彼女は80代になってもサンフランシスコでの生活をとても懐かしく想っているようでした。例えば、こんなエピソードがありました。東京の夏はとても暑いのですが、彼女のアパートにはクーラーがありません。そこでサンドイッチを作って、クーラーが効いている地下鉄丸の内線に乗って、晴海埠頭まで行き、昼食のサンドイッチを食べながら、海の向こうのサンフランシスコでの想い出に浸る時間が好きと語ってくれました。とても熱心なクリスチャンであった彼女はきっと今も天国であのチャーミングな笑顔で周囲の人々を幸せな気持ちにしているのではないでしょうか。そんなことを想い出したら、少し幸せな気分になりました。

■疾病だけでなく、その人と物語を共有することの大切さ

皆さんにもこうした懐かしい患者さんがいらっしゃるのではないでしょうか?僕は夏になると、晴海埠頭で太平洋を眺めている彼女の姿が蘇ることがあります。
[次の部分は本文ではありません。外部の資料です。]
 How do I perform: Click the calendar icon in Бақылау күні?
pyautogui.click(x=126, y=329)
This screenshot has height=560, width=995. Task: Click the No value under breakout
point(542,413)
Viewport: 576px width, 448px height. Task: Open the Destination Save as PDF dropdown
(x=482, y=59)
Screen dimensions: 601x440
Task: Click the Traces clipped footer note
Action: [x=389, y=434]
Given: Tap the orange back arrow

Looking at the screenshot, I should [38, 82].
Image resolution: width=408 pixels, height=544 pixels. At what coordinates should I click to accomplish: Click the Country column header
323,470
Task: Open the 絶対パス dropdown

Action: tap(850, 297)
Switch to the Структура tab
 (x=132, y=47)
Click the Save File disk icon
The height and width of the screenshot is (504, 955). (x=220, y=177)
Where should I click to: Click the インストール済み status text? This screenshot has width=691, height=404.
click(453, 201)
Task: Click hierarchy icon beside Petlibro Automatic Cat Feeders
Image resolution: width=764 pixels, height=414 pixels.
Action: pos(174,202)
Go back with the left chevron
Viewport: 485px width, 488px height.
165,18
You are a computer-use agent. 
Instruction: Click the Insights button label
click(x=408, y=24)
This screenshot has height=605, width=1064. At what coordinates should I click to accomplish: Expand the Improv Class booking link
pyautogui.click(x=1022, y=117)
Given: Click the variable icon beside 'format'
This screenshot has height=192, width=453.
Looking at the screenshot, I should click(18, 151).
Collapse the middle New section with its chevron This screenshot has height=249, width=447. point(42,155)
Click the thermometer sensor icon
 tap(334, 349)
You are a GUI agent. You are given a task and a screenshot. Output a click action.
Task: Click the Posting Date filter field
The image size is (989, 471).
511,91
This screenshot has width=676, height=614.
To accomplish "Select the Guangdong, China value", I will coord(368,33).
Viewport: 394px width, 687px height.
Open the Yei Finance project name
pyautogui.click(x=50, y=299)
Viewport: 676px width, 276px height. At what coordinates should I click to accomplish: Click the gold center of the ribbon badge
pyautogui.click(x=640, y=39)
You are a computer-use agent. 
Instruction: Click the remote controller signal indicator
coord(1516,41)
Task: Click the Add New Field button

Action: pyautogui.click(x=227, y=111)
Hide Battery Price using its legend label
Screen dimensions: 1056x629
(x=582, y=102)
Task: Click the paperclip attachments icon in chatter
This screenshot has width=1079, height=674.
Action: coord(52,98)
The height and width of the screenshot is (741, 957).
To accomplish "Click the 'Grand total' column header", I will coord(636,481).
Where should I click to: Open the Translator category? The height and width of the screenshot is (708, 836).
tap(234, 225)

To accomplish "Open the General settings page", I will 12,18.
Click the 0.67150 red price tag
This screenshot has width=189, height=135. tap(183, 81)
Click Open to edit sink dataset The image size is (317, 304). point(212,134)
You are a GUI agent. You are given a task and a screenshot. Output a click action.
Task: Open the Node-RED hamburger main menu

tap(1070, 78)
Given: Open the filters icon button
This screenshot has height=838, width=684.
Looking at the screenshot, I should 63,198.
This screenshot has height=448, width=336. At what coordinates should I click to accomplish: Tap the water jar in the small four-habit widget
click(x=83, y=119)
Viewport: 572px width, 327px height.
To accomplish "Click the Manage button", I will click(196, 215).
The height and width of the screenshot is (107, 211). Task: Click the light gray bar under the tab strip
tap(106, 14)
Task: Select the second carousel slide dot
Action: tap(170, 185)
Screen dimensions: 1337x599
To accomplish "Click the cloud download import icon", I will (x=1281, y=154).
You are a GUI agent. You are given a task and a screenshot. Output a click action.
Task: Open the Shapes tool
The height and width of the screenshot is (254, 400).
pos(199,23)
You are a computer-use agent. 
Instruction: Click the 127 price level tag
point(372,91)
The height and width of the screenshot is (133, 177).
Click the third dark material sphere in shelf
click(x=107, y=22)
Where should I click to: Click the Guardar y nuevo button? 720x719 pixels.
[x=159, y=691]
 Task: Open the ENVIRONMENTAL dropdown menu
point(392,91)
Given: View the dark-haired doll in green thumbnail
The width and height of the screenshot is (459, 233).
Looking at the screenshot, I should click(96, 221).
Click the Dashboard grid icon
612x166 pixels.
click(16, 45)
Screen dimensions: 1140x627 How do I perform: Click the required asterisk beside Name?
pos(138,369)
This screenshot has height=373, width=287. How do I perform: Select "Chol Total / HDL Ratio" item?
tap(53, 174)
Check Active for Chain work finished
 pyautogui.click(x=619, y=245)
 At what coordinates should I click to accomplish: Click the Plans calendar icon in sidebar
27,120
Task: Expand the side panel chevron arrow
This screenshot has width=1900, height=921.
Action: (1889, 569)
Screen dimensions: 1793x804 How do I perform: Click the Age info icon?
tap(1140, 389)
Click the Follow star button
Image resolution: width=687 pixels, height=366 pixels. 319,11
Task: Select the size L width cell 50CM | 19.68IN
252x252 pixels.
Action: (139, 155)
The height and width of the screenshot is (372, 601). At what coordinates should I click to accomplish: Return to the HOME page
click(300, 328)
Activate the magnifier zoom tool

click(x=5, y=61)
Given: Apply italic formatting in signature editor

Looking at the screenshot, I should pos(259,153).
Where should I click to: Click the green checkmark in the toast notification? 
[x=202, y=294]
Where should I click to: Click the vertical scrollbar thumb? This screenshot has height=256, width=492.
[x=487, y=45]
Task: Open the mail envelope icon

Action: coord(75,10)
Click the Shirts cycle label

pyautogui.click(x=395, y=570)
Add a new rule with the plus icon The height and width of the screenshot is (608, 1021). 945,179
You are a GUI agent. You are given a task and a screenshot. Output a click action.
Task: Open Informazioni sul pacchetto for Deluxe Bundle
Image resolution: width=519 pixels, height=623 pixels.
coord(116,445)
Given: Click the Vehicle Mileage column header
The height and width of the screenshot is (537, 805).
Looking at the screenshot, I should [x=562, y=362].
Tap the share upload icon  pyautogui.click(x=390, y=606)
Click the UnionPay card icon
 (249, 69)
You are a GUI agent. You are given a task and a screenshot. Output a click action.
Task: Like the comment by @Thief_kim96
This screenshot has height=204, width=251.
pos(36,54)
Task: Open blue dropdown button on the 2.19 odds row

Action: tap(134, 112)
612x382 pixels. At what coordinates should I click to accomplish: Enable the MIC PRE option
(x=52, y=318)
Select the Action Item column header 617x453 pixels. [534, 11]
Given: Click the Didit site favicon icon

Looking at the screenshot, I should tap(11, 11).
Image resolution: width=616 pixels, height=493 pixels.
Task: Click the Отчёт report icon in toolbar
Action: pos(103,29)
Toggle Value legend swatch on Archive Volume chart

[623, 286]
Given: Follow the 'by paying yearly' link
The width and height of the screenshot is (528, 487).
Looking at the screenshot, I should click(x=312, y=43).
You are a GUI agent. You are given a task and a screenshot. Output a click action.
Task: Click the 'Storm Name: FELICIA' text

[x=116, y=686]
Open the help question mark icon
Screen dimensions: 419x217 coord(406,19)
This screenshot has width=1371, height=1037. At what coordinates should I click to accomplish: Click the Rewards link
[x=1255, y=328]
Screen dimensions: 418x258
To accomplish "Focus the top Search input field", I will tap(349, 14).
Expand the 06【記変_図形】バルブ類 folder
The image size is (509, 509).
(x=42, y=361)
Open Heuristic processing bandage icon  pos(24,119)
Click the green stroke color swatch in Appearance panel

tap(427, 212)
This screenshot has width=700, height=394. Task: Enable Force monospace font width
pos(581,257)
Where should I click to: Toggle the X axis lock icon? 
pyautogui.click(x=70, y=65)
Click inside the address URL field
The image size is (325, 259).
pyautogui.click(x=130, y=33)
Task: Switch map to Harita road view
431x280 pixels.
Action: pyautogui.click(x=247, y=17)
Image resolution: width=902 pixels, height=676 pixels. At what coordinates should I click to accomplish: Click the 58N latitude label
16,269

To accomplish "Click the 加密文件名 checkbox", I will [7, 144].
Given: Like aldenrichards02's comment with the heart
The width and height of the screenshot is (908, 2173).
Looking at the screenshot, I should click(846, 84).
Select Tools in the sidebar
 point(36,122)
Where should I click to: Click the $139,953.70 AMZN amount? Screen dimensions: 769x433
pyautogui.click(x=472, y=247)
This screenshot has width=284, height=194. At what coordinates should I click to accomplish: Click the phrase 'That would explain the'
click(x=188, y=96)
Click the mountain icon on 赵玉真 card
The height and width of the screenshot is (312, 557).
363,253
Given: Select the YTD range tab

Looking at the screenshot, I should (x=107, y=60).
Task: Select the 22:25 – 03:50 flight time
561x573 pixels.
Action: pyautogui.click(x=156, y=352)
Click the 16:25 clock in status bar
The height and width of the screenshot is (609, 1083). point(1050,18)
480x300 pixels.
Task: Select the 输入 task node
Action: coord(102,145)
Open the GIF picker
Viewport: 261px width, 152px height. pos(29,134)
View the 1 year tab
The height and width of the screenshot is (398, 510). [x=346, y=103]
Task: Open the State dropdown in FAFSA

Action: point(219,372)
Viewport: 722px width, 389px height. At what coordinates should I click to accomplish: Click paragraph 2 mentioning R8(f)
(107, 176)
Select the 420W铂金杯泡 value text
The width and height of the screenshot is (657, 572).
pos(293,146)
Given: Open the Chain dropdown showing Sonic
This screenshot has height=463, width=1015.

そんなとき、僕の心の中に彼女はまだ生きているのだと感じます。僕には少し後悔があります。それは彼女が胸の中にずっと大切にしていたサンフランシスコでの想い出の数々について尋ねることなく、彼女とお別れをしてしまったことです。医療専門職の日常はとても忙しく時間に追われる毎日ですが、慢性の病いをもって生きる人々と向き合う中で、その方の病気だけでなく、その人生の物語に耳を傾ける時間を持つことが求められます。彼女はどのようなご両親に育てられ、どのようにして米国人家族の家政婦となり、サンフランシスコでかれらとどのような想い出の日々を紡いできたのでしょうか?今となっては知る術はありません。僕は彼女のサンフランシスコでの物語を彼女と共有できなかったことをとても残念に思っています。